Professur ohne Promotion: Gesetzliche Regelungen
Im Gegensatz zur Habilitation ist die Promotion für die meisten Professuren unabdingbar. Ebenso wie bei der Habilitation findet sich aber in den gesetzlichen Texten keine Verpflichtung. Im Hochschulrahmengesetz heißt es, dass “eine besondere Befähigung zu wissenschaftlicher Arbeit, die in der Regel durch die Qualität einer Promotion nachgewiesen wird”, nötig ist. So oder ähnlich lautet die Formulierung auch in den meisten Landeshochschulgesetzen.
Die Fähigkeit zur wissenschaftlichen Arbeit soll also "in der Regel" durch eine Promotion nachgewiesen werden: Das heißt nicht, dass sie im Ausnahmefall nicht auch durch andere wissenschaftliche Betätigungen nachgewiesen werden kann. Vor allem in geisteswissenschaftlichen, medizinischen und naturwissenschaftlichen Fächern gibt es in der Praxis aber so gut wie keine Chance, Professor zu werden ohne Doktor zu sein.
FH-Professur auch ohne Promotion möglich
Auch bei einigen FH-Professuren müssen Wissenschaftler eine Promotion mitbringen. In vielen Fachrichtungen ist aber eine Doktorarbeit eher unüblich, wie zum Beispiel bei Architekten, Künstlern oder Designern. In diesem Fall werden Praxiserfahrung, Auszeichnungen, Preise oder erfolgreiche Ausstellungen stärker gewichtet.
Allerdings können Professoren an Fachhochschulen nur berufen werden, wenn sie mindestens fünf Jahre Berufserfahrung haben – davon drei Jahre in der Industrie. Das ist in den Landeshochschulgesetzen (z.B. in §36 des Landeshochschulgesetzes NRW) festgeschrieben. Auch die Veröffentlichung eines anerkannten und viel gelesenen Fachbuchs kann an der Fachhochschule im Ausnahmefall geeignet sein, die Promotion zu ersetzen.

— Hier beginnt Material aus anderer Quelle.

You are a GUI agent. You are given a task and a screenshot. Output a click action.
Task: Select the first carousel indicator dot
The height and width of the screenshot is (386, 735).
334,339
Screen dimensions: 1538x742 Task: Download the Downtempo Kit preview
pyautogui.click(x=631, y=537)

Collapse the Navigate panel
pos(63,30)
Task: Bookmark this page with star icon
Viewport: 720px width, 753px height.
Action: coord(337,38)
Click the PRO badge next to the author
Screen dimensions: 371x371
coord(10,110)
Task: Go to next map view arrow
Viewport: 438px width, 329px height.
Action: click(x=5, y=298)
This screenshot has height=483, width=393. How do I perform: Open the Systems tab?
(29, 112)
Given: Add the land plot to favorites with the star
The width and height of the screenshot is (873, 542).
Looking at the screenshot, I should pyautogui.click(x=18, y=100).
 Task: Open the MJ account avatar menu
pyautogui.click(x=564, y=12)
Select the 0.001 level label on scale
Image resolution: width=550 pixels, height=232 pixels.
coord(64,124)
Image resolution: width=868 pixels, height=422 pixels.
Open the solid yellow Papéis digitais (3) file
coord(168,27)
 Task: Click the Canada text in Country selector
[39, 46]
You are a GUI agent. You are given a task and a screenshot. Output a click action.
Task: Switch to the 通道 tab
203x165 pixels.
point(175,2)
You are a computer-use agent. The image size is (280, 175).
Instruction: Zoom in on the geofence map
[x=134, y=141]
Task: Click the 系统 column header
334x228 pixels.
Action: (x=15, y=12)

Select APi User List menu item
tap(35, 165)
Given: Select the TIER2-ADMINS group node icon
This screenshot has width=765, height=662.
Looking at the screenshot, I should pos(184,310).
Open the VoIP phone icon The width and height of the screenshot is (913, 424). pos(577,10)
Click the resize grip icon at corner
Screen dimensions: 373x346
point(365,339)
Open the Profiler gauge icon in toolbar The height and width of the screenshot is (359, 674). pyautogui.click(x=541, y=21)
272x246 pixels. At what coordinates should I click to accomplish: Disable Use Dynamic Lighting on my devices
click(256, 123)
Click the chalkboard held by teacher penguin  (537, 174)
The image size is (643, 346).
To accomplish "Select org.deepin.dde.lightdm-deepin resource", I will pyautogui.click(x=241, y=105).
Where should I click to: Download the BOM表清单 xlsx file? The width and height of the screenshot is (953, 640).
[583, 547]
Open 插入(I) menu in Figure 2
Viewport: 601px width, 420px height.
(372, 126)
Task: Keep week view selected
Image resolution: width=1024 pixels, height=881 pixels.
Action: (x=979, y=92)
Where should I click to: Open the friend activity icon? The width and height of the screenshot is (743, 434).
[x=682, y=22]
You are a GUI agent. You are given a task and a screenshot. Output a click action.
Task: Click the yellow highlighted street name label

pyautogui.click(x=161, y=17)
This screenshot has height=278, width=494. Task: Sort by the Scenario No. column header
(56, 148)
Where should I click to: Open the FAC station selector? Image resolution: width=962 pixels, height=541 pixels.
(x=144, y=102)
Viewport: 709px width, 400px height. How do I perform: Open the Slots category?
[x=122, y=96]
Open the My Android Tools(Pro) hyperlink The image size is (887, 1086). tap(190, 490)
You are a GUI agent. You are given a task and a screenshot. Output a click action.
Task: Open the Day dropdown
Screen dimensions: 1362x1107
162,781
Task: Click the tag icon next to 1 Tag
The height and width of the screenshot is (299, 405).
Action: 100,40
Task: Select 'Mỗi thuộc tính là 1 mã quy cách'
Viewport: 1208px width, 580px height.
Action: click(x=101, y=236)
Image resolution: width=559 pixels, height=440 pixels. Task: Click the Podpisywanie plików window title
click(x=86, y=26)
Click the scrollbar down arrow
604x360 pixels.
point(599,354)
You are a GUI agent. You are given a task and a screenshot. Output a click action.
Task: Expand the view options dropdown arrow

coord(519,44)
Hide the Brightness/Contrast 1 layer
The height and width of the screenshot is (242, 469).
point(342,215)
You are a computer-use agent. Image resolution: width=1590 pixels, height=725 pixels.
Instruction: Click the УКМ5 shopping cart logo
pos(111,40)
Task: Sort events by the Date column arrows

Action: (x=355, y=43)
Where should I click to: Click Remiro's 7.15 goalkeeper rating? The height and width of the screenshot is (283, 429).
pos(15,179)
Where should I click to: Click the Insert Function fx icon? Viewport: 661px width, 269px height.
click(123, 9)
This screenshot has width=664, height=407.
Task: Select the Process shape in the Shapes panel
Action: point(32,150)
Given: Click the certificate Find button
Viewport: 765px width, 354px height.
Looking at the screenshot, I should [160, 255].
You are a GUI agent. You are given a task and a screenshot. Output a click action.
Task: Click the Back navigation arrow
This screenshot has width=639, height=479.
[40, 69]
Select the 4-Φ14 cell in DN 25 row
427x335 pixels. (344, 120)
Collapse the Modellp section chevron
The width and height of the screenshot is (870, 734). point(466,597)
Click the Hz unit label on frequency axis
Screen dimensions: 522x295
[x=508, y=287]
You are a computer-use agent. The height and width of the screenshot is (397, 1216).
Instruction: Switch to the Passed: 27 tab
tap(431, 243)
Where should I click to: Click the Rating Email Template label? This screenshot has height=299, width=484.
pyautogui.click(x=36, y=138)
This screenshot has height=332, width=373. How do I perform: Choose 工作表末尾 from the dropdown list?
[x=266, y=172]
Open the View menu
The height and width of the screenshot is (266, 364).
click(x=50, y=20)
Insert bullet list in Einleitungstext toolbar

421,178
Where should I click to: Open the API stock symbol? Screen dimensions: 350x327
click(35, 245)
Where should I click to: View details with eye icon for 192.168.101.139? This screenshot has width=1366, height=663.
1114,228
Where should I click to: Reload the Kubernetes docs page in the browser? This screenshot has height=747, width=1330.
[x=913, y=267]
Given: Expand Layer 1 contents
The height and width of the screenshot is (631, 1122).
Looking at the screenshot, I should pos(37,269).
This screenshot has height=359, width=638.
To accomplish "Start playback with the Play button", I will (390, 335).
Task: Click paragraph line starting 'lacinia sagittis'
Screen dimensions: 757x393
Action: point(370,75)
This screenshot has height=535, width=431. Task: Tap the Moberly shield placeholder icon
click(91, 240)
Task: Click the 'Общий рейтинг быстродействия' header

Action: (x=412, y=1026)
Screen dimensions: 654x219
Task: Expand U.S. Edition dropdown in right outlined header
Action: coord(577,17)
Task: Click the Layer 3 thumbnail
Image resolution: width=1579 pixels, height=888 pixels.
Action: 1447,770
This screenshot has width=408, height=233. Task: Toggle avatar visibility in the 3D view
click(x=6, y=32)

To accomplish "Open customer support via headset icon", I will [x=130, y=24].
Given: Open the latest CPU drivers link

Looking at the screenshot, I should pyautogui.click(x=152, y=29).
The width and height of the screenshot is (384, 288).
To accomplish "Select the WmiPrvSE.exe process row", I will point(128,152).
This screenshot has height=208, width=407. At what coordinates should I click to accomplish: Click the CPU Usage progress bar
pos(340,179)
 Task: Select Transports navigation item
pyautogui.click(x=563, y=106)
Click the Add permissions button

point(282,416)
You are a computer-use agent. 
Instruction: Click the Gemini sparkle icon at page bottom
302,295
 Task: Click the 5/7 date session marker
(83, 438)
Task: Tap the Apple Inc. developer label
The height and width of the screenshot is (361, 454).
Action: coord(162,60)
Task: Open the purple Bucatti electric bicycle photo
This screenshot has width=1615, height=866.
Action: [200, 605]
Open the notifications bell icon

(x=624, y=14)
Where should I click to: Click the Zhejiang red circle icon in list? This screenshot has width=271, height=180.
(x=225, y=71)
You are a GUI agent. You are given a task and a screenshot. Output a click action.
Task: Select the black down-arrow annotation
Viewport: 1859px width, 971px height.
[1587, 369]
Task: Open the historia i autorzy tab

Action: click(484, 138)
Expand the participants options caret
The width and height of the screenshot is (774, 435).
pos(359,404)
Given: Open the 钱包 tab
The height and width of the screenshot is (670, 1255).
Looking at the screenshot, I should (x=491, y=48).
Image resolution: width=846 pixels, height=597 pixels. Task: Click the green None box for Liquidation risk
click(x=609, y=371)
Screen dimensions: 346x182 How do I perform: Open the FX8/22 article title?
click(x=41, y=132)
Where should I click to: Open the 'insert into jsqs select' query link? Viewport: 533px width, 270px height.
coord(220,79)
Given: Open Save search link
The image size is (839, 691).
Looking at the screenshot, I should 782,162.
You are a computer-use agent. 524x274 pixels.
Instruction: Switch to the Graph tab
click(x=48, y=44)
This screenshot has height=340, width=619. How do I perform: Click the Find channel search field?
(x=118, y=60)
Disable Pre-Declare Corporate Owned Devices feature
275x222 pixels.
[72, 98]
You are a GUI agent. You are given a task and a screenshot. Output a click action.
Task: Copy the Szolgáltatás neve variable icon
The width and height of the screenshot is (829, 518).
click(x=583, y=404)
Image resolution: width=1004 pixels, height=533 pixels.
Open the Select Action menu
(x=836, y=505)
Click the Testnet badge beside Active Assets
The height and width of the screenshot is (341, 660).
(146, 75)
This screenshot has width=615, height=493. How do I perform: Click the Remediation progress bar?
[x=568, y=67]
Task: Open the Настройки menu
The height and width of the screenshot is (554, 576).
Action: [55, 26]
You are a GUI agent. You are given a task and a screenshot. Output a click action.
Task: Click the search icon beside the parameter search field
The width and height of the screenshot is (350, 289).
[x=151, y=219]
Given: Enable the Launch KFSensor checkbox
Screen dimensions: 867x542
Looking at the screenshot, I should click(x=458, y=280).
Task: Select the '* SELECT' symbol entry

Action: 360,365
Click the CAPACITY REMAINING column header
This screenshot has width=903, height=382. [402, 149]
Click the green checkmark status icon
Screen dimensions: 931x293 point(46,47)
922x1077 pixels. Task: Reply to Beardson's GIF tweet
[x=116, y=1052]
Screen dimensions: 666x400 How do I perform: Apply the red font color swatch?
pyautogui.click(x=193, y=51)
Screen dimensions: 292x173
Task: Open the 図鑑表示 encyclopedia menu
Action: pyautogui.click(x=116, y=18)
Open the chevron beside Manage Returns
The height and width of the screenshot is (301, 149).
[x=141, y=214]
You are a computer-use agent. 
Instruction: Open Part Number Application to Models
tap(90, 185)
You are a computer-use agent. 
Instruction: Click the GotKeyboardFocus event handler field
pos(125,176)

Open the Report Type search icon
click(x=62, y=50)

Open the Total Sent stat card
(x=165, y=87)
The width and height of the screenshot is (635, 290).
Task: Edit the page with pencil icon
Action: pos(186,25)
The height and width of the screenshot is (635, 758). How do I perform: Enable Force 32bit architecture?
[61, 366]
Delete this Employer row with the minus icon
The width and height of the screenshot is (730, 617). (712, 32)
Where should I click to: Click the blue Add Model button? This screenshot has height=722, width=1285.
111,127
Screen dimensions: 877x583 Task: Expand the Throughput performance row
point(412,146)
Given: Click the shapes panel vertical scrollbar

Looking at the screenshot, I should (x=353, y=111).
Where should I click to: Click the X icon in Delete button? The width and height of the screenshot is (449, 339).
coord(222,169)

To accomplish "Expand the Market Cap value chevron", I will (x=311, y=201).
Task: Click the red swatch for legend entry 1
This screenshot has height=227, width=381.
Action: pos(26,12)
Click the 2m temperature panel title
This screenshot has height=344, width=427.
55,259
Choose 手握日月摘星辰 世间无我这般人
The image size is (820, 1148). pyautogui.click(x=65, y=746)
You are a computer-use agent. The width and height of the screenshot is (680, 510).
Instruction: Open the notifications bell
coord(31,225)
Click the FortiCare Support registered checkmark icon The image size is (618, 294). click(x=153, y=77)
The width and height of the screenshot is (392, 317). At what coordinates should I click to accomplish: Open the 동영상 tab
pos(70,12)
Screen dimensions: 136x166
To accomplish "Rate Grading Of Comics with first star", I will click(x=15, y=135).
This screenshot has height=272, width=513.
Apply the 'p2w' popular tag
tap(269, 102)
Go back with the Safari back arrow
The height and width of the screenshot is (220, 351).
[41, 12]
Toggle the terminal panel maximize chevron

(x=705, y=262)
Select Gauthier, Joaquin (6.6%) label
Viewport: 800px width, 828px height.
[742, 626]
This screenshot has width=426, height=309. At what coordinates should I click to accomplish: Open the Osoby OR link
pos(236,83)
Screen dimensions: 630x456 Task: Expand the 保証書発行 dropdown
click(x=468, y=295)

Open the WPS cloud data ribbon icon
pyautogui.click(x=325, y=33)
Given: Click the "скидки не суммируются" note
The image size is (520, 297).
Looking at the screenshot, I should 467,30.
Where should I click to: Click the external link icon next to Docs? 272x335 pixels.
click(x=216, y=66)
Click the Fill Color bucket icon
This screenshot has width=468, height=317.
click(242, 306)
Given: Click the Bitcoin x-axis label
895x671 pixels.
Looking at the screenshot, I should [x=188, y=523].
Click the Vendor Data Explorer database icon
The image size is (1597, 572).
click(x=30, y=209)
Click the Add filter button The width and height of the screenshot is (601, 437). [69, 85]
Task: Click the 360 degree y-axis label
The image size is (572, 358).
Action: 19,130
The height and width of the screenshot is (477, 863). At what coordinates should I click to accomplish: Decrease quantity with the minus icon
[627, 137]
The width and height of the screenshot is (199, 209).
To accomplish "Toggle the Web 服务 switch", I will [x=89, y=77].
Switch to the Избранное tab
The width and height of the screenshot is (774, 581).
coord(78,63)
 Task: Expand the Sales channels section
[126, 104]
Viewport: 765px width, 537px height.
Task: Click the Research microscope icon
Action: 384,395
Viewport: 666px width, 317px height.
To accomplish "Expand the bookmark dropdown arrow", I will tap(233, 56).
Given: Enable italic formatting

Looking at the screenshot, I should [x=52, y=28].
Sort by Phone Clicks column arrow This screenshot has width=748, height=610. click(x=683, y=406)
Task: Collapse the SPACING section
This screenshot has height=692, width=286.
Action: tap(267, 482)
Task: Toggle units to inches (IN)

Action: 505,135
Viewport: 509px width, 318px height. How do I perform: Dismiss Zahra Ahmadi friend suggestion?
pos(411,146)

Sonderfall Honorarprofessor
Beim Honorarprofessor handelt es sich um ein irreführendes Wort. Es geht nicht etwa darum, dass er für seine Tätigkeit Geld erhält – im Gegenteil: Er lehrt ehrenamtlich und darf dafür den Titel Professor tragen. Auch hier wird eine Promotion nicht immer vorausgesetzt, die Zugangsbedingungen sind jedoch je nach Bundesland sehr unterschiedlich geregelt. Meist müssen Honorarprofessoren eine fünfjährige Lehrtätigkeit nachweisen.
Laut § 41 Abs. 2 des Hochschulgesetzes NRW müssen die Personen beispielsweise “auf einem an der Hochschule vertretenen Fachgebiet hervorragende Leistungen in der beruflichen Praxis bei der Anwendung oder Entwicklung wissenschaftlicher Erkenntnisse und Methoden oder hervorragende Leistungen in Forschung, Kunst und Lehre, künstlerischen Entwicklungsvorhaben und Kunstausübung erbringen”. Auch wenn der Zugang also ohne Promotion möglich ist, ist es für junge Wissenschaftler nicht der leichteste Weg, um eine der knapp 50.000 regulären Professorenstellen in Deutschland zu ergattern: Meist werden Personen mit langjähriger Praxis in der Wirtschaft oder Politik berufen.